Ein Europa der zwei Geschwindigkeiten

Der EU-Gipfel weist den Weg in die richtige Richtung

Der Gipfel von Brüssel ist Erfolg und Niederlage zugleich. Er ist ein Erfolg, weil die Euro-Staaten erkannt haben, dass sie ihre Währung retten müssen, auch wenn das mit noch so großen Schmerzen verbunden ist. Und die Schmerzen werden groß sein, wenn erst einmal das Ausmaß der Kompetenzen deutlich wird, welche die Nationalstaaten an Brüssel abtreten müssen.

Der Gipfel von Brüssel ist eine Niederlage, weil sein Ergebnis unmissverständlich aussagt, dass es die Vereinigten Staaten von Europa nach US-Vorbild niemals geben wird. Dafür sind die Egoismen vieler Staaten zu groß.

Großbritannien wird künftig am Katzentisch der Europäischen Union Platz nehmen. Das Königreich sollte sich ernsthaft fragen, ob Europa überhaupt noch eine Option ist. Staaten, die nur profitieren, aber keine Last mittragen wollen, taugen nicht für eine Gemeinschaft.

Insofern ist mit der Niederlage von Brüssel auch eine Art Heilungsprozess verbunden. Vieles spricht dafür, dass die Gemeinschaft sich künftig in zwei oder mehr Geschwindigkeiten entwickeln wird. Da sind einerseits die 17 Euroländer, die sich zu einer gemeinsamen Geldpolitik durchgerungen haben. Und unter den restlichen neun wird es außer Großbritannien womöglich auch noch andere Staaten geben, deren Parlamente dem Beschluss des Euro-Gipfels nicht folgen wollen. Sie können natürlich dennoch Mitglied der Union bleiben, aber eben nur im Nebenraum, während am Konferenztisch die wirklich wichtigen Entscheidungen fallen.

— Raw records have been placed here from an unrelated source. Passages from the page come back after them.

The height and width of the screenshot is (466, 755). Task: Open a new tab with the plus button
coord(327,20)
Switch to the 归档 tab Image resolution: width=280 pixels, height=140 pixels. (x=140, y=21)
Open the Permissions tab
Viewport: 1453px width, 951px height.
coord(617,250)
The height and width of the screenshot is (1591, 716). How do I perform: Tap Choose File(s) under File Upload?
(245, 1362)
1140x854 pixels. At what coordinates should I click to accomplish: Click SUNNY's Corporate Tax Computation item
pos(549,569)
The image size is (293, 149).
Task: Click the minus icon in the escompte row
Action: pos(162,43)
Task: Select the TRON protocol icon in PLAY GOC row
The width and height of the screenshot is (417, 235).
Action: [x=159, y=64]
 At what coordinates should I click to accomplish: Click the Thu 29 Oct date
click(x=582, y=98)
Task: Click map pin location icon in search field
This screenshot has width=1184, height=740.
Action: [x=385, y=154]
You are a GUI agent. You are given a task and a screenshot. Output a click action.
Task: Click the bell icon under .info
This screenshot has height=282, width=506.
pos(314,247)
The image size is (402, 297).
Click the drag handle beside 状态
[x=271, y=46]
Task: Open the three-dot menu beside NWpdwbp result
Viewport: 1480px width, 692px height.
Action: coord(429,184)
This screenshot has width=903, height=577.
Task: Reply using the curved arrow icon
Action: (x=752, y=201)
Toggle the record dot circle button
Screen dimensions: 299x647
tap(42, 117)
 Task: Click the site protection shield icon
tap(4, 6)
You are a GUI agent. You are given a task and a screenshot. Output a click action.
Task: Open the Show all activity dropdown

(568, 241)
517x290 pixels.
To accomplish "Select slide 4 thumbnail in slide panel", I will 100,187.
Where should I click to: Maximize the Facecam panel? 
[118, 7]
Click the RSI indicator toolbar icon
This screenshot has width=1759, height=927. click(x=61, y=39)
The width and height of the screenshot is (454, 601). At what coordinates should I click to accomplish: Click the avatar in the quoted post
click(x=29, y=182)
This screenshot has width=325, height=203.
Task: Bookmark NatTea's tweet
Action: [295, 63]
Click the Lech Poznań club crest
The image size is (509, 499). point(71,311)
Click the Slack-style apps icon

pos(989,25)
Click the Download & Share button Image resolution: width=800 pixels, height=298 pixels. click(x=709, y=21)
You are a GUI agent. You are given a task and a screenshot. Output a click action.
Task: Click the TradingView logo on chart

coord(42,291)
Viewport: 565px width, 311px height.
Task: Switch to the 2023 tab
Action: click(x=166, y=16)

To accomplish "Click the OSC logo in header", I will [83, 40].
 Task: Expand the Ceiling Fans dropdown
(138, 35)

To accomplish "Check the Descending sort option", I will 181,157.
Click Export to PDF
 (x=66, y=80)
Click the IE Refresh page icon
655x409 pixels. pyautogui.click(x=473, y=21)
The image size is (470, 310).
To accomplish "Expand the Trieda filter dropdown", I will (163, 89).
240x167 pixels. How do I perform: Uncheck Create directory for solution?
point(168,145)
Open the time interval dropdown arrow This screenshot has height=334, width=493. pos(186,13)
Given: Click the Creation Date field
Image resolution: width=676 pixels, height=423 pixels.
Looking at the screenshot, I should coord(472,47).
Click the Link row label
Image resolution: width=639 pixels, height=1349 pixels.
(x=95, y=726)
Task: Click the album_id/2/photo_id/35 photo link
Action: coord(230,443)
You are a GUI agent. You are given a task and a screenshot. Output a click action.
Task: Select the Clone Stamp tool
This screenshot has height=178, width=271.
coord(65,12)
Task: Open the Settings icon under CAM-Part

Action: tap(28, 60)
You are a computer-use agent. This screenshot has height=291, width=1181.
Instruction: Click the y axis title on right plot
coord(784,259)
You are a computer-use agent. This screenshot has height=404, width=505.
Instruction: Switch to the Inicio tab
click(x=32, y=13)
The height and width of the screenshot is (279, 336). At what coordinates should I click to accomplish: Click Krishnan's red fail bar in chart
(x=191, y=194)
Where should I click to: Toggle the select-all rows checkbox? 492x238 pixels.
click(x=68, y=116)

Es ist wahr, dass Frankreich und Deutschland auf dem Weg zu diesem „Gipfel der letzten Chance“ nicht immer geschickt aufgetreten sind. Ebenso wahr ist aber auch, dass die Entscheidungen von Brüssel im Kern die Handschrift Deutschlands tragen: keine Eurobonds, Schuldenbremsen für alle Staaten, schärfere Sanktionen für Defizitsünder, stärkere Kontrolle der nationalen Haushalte durch die Europäische Union. Das sind Schritte in die richtige Richtung.

Die Finanzmarkt- und Eurokrise ist damit gleichwohl nicht erledigt. Aber wenn alle Staaten nun ihre Hausaufgaben machen, gehen den Ratingagenturen die Argumente aus, mit denen sie die EU in den vergangenen Wochen beinahe sturmreif geschossen haben.